Oh no she didn't!
The writer of this article thinks it's a cute idea to encourage parents to allow their kids to run rampant in stores.
Going even further, she suggests intentionally going to a store for the sole purpose of having their kids raise hell and trash the store.
My heart weeps for the retail slaves who have to bear the brunt of this lady's advice.
The 5 BEST STORES FOR A PLAYDATE
Sephora: If you’re feeling frumpy, this is a great place to meet up with other moms for a playdate. Buy your kid a cookie, put him in the stroller and head over to Sephora in the late afternoon. Make sure you get there before 5pm; you don’t want to compete with women who are picking up products on their way home from work. You’ll get to glam it up for free and paint your face with high end cosmetics that you can no longer afford now that you’re on a budget. You will also be able to style your hair with fancy products and try out pricey perfumes. Take the perfume spritzing papers for your kids and come up with a counting game. They can play with those while you’re tramping yourself out. Plan a hot date that night after your kid goes to bed.
Macy’s: Grab a coffee and head to Macy’s. Hit the furniture department first. The kids will enjoy trying out different couches and chairs. Find an area that’s pretty closed in so they can’t get away from you. You can sit with the other parent and chat a bit while the kids play. They’ll enjoy pretending they have 50 different living rooms. When they get bored ride the elevator up and down a few times. Next stop should be the luggage department. Kids like trying to pull bags around that are bigger than they are. Finish the playdate up with a pillow fight in the bedding department.
Petland Discounts: A good alternative to the zoo or aquarium. Zoos and aquariums are expensive, crowded and usually not as close as a pet shop. Your child will enjoy looking at cats, rodents and fish. For free!There are toys too and they’re much cheaper than the ones you’ll find at the zoo. Beware of squeaky toys though, they can become annoying. Also remember that explaining why bones are for sale to a child could get tricky. They will be confused and not sure why animals are chewing on bones. They may ask you what type of bone it is and where it came from. Good luck with that conversation.

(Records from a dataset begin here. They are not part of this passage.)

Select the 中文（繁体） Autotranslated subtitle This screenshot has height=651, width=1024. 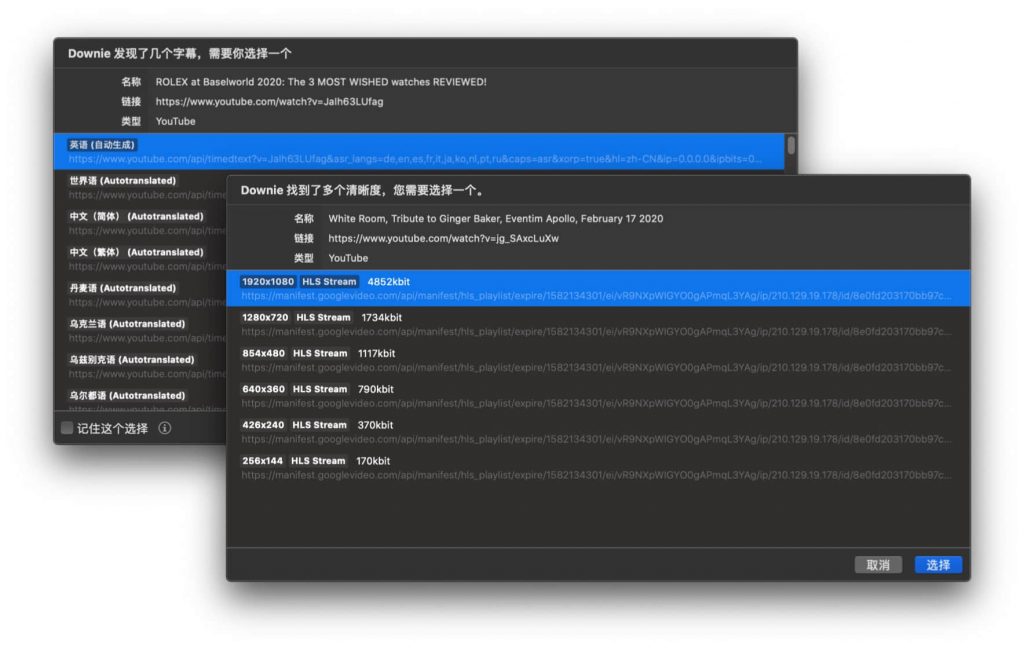pyautogui.click(x=140, y=259)
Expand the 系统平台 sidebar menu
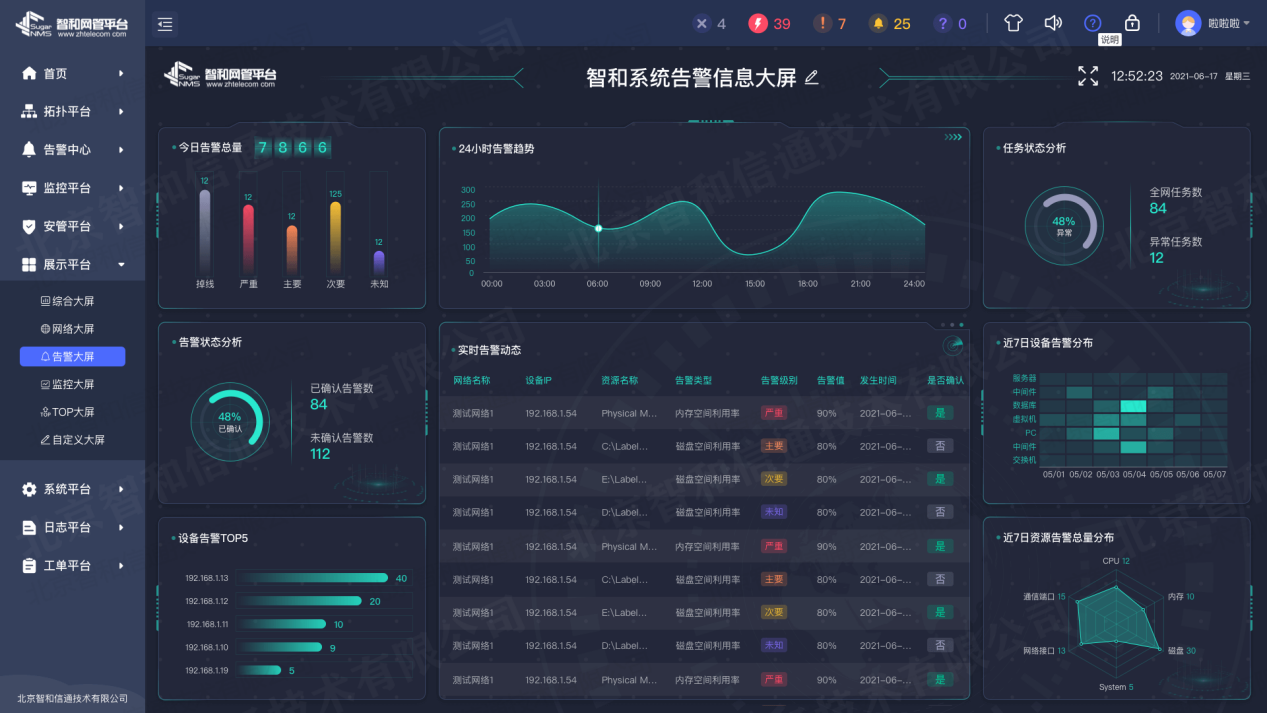The width and height of the screenshot is (1267, 713). (70, 489)
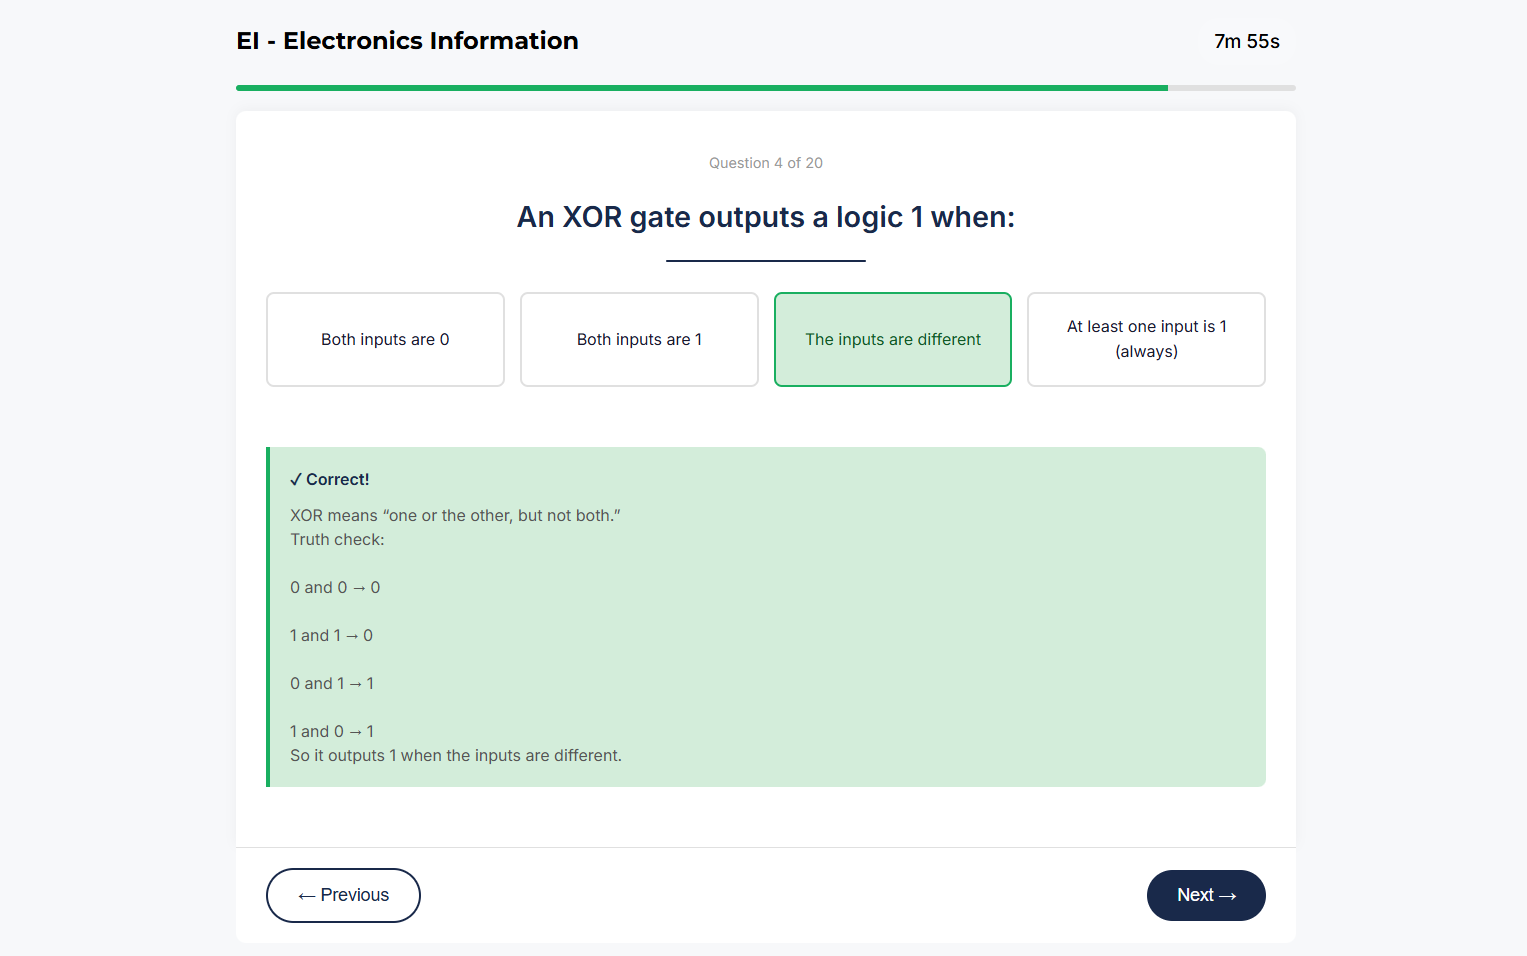Click the question title about the XOR gate
This screenshot has height=956, width=1527.
765,217
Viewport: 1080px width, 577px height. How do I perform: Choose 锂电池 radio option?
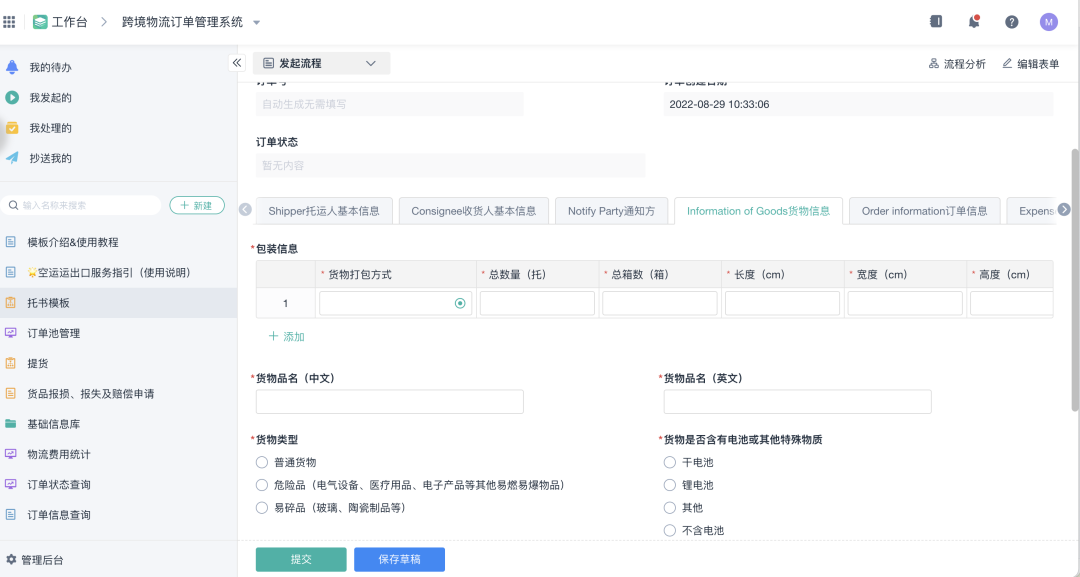[x=670, y=485]
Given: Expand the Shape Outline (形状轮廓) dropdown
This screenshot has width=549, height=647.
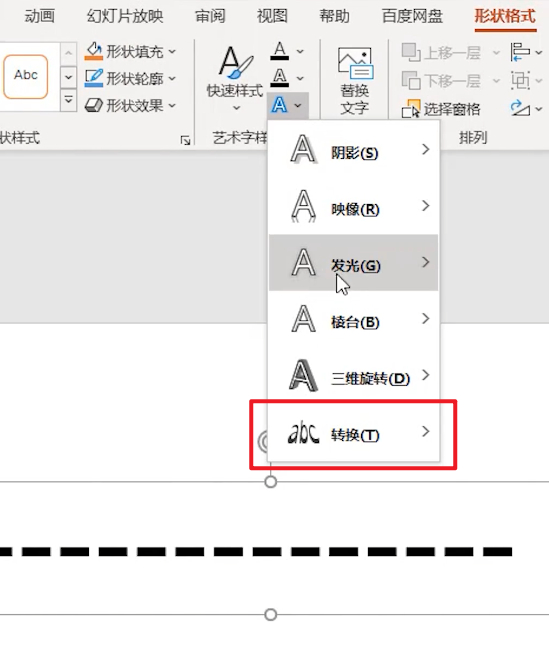Looking at the screenshot, I should click(x=173, y=78).
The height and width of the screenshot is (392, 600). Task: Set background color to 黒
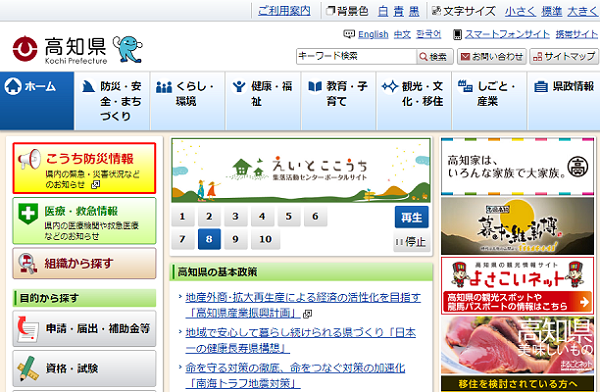click(x=414, y=11)
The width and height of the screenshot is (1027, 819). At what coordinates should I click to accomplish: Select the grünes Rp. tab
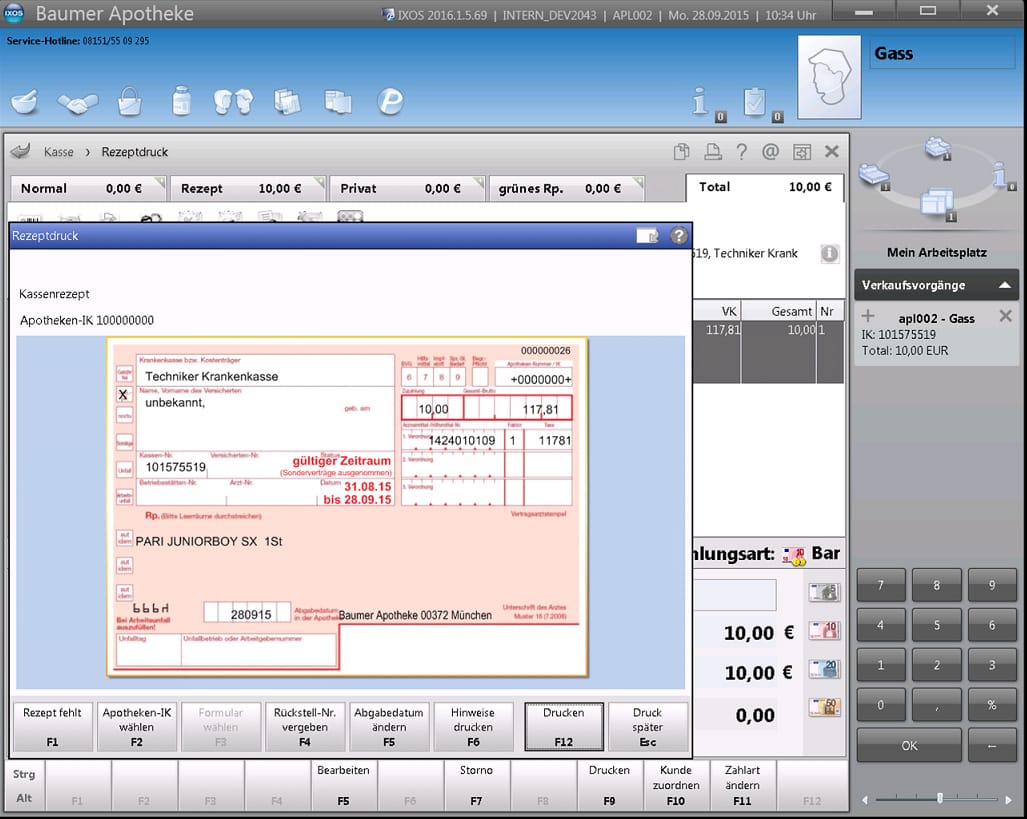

Barnes and Noble: It’s full of new books and toys that the kids can actually play with. There is a Starbucks for you and your fellow mom and milk boxes are for sale for the kids. The bathrooms are large and clean. There aren’t any librarians to yell at your children for running and not whispering. Your kids can get a good game of hide and seek going in the children’s section.
Costco: If you’re feeling lazy and too tired to pack lunch for the kids, head over to Costco around 11:45am and fill up on free samples. You can make a meal out of it and get to have dessert too. The kids will enjoy being in a giant warehouse. Make a game out of looking up and counting the number of items stacked way up high. Also, they’ll get a kick out of the giant boxes of cereal. Make up a game that Costco is where giants live. You won’t be too far off. They can also play house in the sheds that are usually for sale. If they get bored, take them into the super cold produce section. That’ll wake them up.
Dear God, what *is* this lady thinking!? I hearby sentence her to one year retail employment with daily visits by a schoolbus full of truant children that have just been fed an entire bag of cotton candy and a venti caramel macchiato.